+++ MATERIAL SUPPLIED
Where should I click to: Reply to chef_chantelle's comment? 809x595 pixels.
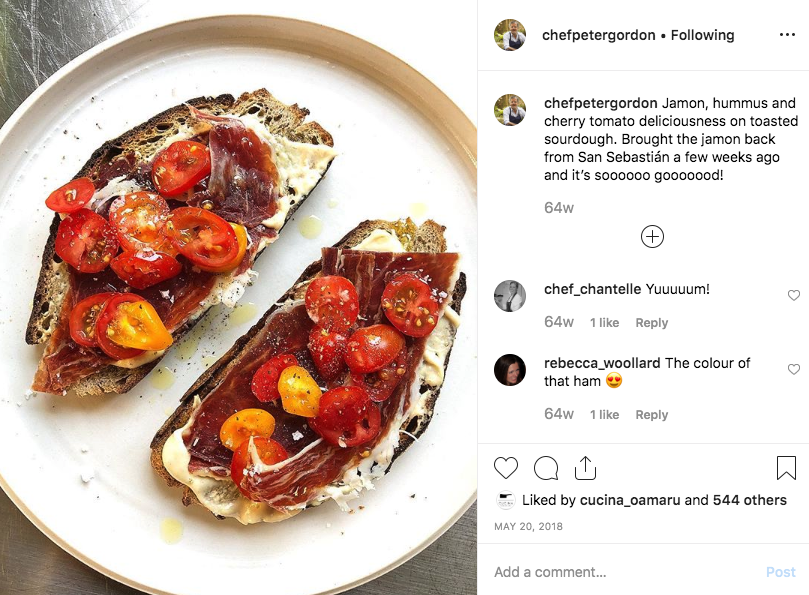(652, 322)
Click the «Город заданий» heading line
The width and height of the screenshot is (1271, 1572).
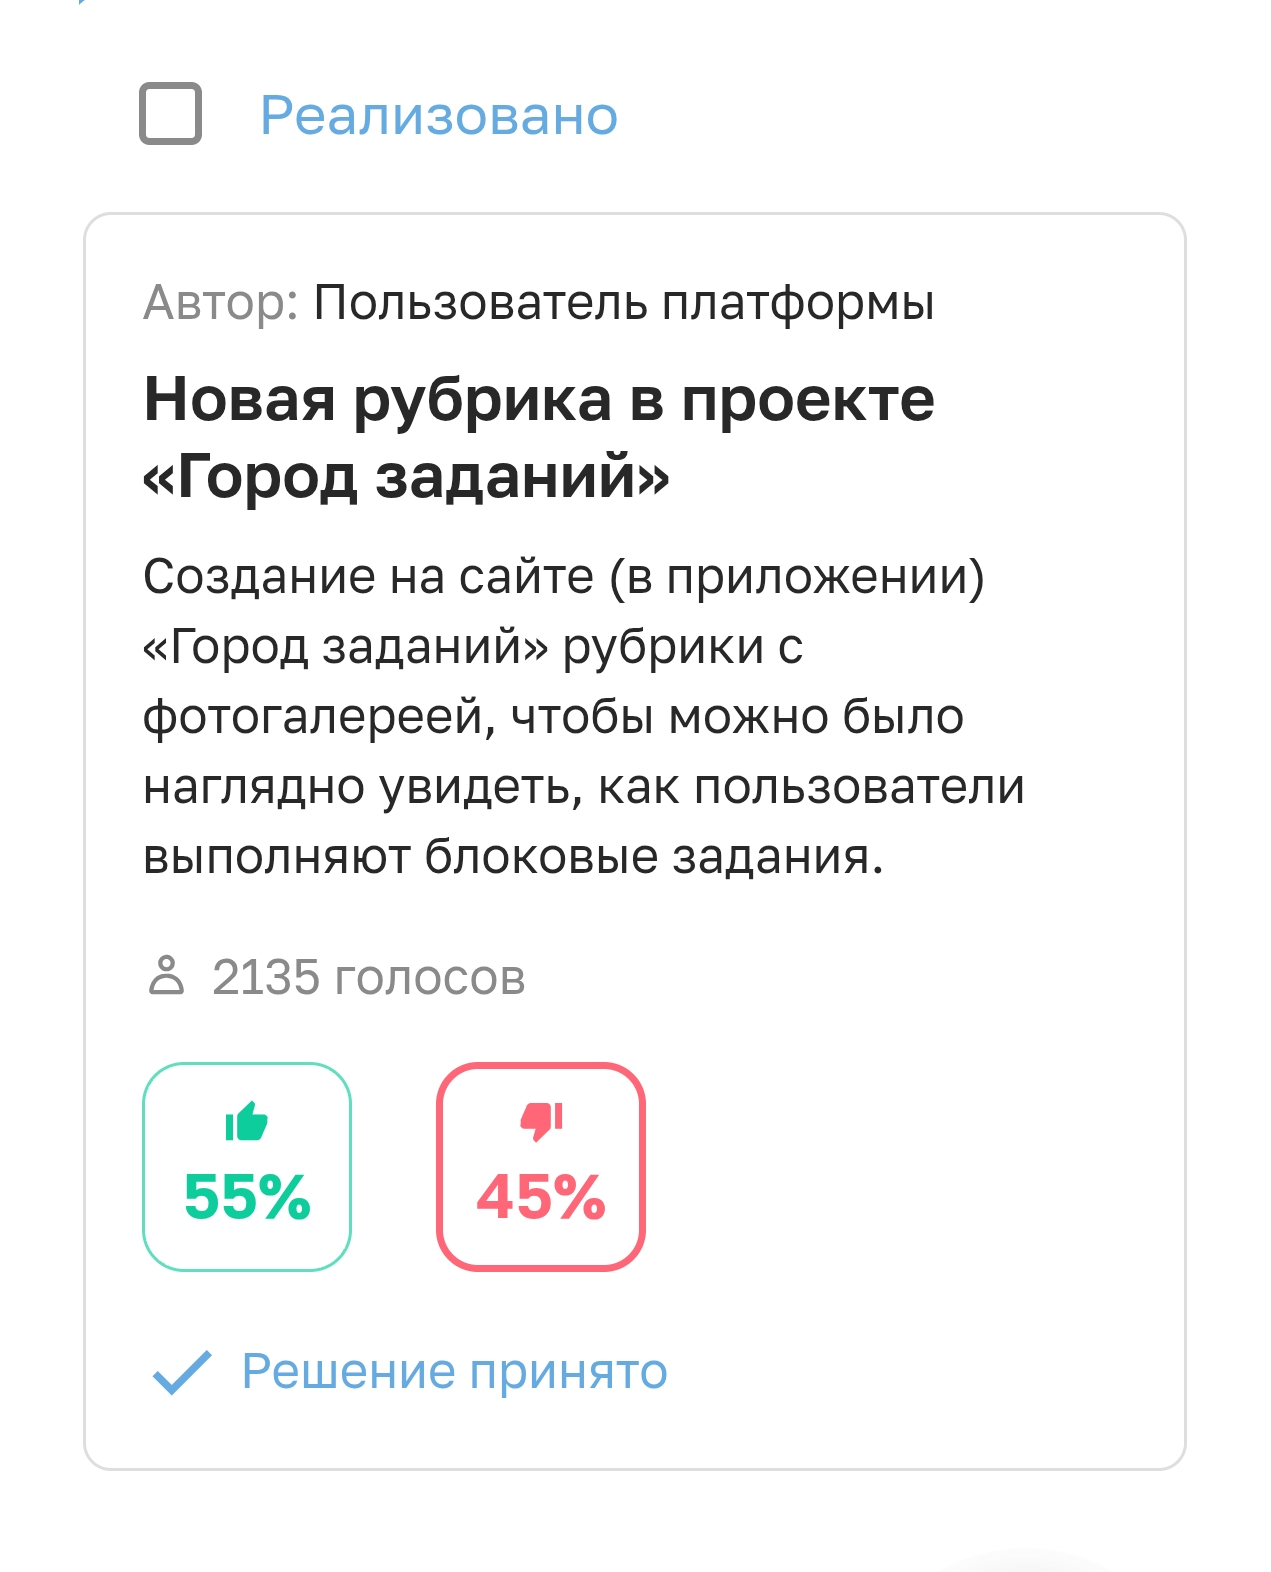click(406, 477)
++++++
TO DO:
Leave the pictures out and copy the rest of the data exactly.

TASK ANSWER:
Where should I click to: Reply to chef_chantelle's comment? 809x595 pixels.
(652, 322)
Click the «Город заданий» heading line
The width and height of the screenshot is (1271, 1572).
click(406, 477)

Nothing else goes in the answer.